**EXERCISE TASK:**
Format the listing below as a JSON list of strings, one string per line and no blank lines, starting with the line containing "Image resolution: width=500" and going on through the line containing "will click(13, 89).".
● ● ● ●
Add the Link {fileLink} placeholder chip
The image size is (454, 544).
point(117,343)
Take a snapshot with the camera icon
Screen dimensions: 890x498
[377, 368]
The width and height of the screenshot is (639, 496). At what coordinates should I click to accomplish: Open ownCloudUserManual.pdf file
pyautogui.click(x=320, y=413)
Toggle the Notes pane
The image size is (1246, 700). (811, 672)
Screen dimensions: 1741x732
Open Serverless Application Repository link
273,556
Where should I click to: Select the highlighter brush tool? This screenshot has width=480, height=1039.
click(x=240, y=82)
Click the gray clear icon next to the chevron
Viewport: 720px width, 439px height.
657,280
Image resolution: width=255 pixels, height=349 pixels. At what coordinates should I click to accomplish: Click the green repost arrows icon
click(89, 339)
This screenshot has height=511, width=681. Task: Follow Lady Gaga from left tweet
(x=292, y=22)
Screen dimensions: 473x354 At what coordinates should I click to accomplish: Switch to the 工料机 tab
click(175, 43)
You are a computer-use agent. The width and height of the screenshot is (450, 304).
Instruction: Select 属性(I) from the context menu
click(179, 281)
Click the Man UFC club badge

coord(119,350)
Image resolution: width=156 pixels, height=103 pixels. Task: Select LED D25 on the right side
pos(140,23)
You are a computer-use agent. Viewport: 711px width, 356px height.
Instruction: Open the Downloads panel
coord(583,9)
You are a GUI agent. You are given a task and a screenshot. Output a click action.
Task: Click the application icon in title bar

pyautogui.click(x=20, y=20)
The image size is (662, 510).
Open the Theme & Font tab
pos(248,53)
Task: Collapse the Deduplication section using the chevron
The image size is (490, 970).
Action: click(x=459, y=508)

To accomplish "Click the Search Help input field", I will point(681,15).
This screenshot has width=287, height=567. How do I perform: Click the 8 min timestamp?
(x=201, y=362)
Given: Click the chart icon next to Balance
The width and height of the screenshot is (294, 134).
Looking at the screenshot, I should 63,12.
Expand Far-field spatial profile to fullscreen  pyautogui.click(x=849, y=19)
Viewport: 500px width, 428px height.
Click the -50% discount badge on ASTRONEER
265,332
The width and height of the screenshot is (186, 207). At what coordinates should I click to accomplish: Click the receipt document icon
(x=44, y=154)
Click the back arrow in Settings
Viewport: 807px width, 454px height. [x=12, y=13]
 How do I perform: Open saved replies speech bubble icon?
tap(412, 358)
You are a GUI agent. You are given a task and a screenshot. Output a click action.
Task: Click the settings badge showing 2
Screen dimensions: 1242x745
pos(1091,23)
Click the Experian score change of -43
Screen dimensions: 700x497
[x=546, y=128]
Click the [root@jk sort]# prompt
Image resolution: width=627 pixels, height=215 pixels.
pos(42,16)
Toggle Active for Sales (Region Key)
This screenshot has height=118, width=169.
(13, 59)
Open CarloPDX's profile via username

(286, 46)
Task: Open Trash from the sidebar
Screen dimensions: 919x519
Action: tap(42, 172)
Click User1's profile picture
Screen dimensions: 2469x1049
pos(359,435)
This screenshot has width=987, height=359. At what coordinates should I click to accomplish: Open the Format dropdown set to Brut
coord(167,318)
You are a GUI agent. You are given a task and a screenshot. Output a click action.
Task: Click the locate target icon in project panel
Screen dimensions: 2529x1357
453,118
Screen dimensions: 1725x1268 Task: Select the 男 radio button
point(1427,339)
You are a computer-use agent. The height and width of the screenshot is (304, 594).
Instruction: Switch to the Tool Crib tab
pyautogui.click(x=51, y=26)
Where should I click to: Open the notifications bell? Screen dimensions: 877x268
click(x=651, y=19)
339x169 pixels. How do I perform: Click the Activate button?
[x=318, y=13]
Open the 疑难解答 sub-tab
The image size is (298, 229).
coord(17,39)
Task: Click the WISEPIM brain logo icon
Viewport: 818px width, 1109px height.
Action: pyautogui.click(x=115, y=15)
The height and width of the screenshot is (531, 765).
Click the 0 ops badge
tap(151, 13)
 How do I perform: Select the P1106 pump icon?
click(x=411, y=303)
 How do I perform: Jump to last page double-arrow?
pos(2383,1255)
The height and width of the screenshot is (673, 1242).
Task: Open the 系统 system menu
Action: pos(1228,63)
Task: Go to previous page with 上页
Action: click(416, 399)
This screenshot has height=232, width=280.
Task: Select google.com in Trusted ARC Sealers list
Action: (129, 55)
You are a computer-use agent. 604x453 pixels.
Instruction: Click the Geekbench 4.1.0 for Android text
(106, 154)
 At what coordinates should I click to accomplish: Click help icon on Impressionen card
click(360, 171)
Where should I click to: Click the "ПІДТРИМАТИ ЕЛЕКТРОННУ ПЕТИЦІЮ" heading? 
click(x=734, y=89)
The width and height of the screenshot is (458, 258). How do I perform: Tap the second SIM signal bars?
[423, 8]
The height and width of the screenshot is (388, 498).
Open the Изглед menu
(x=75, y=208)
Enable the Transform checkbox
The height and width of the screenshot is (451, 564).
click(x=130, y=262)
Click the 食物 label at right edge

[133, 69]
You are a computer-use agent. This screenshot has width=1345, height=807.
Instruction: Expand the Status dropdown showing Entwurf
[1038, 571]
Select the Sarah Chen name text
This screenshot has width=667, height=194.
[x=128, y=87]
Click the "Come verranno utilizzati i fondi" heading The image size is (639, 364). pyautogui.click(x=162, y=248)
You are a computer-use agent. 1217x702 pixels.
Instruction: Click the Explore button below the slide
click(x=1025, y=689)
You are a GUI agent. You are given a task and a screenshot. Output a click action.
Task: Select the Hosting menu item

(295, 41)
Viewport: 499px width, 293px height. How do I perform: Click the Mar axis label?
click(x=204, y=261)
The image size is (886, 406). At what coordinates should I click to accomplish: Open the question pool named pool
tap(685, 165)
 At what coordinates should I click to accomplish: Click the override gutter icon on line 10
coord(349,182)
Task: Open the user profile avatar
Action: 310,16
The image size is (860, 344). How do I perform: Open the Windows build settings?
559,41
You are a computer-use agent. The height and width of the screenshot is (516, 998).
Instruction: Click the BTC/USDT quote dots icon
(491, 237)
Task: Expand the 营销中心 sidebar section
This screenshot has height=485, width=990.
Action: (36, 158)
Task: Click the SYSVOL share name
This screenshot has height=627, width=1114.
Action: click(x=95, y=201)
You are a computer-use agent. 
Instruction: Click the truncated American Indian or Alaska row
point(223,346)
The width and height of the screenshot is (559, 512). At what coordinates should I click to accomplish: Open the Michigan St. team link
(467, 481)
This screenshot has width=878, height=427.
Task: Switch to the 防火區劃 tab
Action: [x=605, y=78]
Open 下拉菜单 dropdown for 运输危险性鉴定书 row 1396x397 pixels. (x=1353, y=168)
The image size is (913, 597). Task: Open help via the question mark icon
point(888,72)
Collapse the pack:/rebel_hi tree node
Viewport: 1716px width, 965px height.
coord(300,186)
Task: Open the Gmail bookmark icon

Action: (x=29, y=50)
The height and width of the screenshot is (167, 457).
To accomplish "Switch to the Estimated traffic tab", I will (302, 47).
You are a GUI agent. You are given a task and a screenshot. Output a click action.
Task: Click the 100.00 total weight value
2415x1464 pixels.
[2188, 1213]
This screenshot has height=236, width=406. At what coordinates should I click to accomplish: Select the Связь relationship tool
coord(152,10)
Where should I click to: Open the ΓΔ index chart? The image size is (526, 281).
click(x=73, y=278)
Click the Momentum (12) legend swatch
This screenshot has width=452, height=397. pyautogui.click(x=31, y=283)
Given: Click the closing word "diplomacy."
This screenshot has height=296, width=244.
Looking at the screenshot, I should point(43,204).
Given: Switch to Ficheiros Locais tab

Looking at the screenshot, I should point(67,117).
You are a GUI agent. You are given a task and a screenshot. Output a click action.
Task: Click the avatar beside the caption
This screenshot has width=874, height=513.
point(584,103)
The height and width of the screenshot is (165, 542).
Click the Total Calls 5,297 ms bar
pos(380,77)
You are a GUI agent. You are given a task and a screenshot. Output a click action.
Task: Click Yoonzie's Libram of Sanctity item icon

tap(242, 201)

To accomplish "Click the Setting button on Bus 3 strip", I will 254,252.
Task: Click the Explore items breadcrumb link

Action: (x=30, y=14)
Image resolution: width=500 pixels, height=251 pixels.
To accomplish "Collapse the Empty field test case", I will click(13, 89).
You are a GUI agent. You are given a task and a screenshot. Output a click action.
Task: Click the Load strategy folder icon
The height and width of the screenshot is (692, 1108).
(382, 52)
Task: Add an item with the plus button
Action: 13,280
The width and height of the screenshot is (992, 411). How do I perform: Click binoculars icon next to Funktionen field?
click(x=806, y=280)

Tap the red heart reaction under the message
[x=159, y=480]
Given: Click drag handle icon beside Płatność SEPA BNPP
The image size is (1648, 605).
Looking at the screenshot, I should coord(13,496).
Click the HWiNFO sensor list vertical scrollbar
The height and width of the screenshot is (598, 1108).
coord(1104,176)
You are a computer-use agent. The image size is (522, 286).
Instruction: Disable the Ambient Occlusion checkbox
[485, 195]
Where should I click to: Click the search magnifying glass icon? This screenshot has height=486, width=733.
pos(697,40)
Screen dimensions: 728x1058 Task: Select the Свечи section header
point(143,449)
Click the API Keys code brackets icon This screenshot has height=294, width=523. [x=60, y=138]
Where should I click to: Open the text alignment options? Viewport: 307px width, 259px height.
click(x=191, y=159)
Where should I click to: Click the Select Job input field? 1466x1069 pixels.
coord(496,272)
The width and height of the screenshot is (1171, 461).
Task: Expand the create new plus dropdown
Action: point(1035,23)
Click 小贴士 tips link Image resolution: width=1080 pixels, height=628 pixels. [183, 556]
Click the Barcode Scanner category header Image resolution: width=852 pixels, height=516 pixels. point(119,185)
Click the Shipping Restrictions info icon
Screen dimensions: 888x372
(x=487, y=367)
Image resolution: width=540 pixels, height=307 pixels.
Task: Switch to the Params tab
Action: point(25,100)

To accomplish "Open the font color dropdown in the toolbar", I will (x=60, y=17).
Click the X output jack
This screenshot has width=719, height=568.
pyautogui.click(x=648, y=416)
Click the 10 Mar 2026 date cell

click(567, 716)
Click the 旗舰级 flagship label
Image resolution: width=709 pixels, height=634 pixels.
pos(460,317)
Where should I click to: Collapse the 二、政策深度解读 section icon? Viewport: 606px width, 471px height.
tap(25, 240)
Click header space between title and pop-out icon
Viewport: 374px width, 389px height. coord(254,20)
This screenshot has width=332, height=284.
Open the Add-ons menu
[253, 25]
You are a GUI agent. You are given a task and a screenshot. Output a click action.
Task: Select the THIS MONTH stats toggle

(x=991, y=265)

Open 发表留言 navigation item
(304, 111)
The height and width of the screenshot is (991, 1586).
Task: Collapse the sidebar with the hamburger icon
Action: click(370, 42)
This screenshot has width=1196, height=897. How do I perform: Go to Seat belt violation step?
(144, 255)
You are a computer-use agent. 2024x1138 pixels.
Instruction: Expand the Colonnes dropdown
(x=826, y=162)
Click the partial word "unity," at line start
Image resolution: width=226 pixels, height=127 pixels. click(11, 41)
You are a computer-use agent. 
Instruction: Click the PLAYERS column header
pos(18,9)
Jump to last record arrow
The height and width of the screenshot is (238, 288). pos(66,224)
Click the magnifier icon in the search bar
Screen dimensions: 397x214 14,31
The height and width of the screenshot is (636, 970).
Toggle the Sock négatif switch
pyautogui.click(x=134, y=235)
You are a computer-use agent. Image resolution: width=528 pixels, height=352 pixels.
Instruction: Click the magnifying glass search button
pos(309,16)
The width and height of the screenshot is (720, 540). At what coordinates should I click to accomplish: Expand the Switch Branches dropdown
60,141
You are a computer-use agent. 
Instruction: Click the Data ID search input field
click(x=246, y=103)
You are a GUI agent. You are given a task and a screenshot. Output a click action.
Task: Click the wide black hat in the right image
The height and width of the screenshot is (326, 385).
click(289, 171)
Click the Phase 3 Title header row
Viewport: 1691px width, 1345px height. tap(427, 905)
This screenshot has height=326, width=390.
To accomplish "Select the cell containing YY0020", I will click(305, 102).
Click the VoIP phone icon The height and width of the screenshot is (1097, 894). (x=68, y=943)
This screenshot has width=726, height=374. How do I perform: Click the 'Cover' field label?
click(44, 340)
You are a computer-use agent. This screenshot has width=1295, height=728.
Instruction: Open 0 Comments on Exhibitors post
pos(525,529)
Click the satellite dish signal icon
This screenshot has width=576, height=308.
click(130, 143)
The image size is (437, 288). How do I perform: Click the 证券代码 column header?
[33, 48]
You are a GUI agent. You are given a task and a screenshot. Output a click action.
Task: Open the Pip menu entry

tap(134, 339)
● ● ● ●
**EXERCISE RESULT:**
[
  "Image resolution: width=500 pixels, height=251 pixels.",
  "To accomplish \"Collapse the Empty field test case\", I will click(13, 89)."
]